Wherein, First optical power value measured by optical power meter when phase difference bias is 0 DEG,/>For a second optical power value measured by an optical power meter when the phase difference bias is 180 DEG,/>Is the ratio of the first optical power value to the second optical power value,/>Representing the phase difference;

The signal processing unit is used for processing the first optical power value and the second optical power value according to the ratio of the first optical power value and the second optical power value And obtaining a phase difference measurement value of the two paths of radio frequency signals.

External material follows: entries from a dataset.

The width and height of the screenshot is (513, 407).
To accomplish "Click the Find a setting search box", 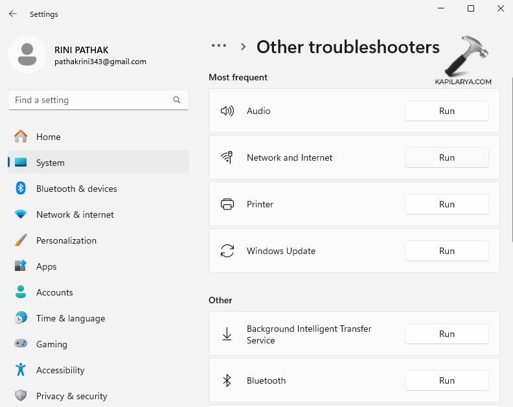I will tap(91, 100).
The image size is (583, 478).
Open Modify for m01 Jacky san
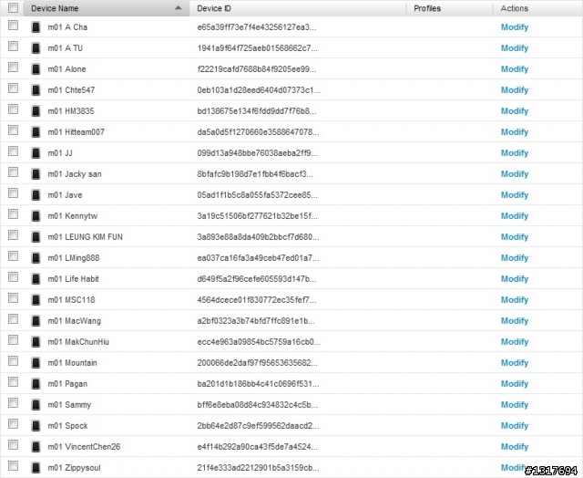coord(515,174)
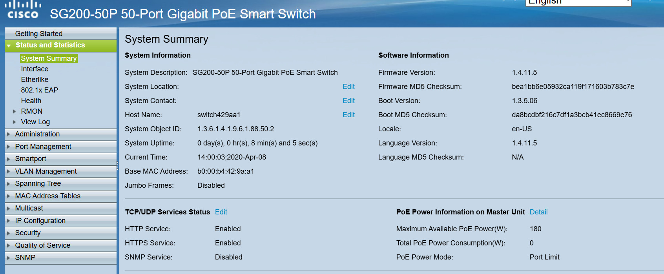
Task: Edit the System Location field
Action: 348,87
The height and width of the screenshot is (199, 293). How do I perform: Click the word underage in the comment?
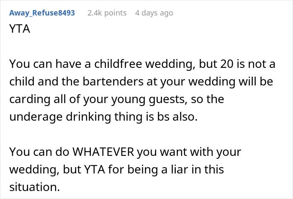[x=36, y=117]
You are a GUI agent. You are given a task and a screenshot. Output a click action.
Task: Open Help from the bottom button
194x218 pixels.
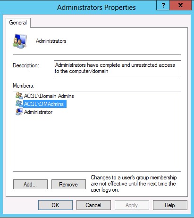[x=170, y=205]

6. A uniform circular array correlation interferometer direction finding system based on a microwave photon phase detector, the system comprising: the system comprises an antenna array, a radio frequency front end, an antenna selection unit, a microwave photon phase discriminator and a related interferometer direction finding module;

The antenna array is used for receiving incoming wave signals;

the radio frequency front end and the antenna selection unit are used for realizing signal receiving and front end processing and realizing the combination of different baselines;

The microwave photon phase discriminator comprises a double parallel Mach-Zehnder modulator, is used for realizing optical domain interference of two paths of radio frequency signals and is used for obtaining phase difference measurement values of the two paths of radio frequency signals;

the microwave photon phase discriminator further comprises: the device comprises a laser, an optical notch filter, an optical power meter and a signal processing unit; the laser is used for generating an optical carrier signal; the optical notch filter is used for carrying out carrier suppression on the optical signals output by the double parallel Mach-Zehnder modulators; the optical power meter is used for measuring the optical power value of the optical signal output by the optical notch filter; the signal processing unit is used for obtaining a phase difference measurement value of two paths of radio frequency signals according to the optical power value output by the optical power meter;

The dual parallel Mach-Zehnder modulator comprises: an upper and lower arm MZM modulator and a main MZM modulator; the direct-current bias voltage value in the upper and lower branch MZM modulators is adjusted to realize the suppression of carrier double-sideband modulation; setting of phase difference bias is achieved by adjusting a direct current bias voltage value of the main MZM modulator;

the correlation interferometer direction finding module is used for determining the direction of an incoming wave signal according to the phase difference measurement value.

7. The system of claim 6, wherein the system further comprises: a display control terminal;

And the display control terminal is used for digital and graphical display of the direction finding result.

8. The system of claim 6, wherein the antenna array is a uniform circular array.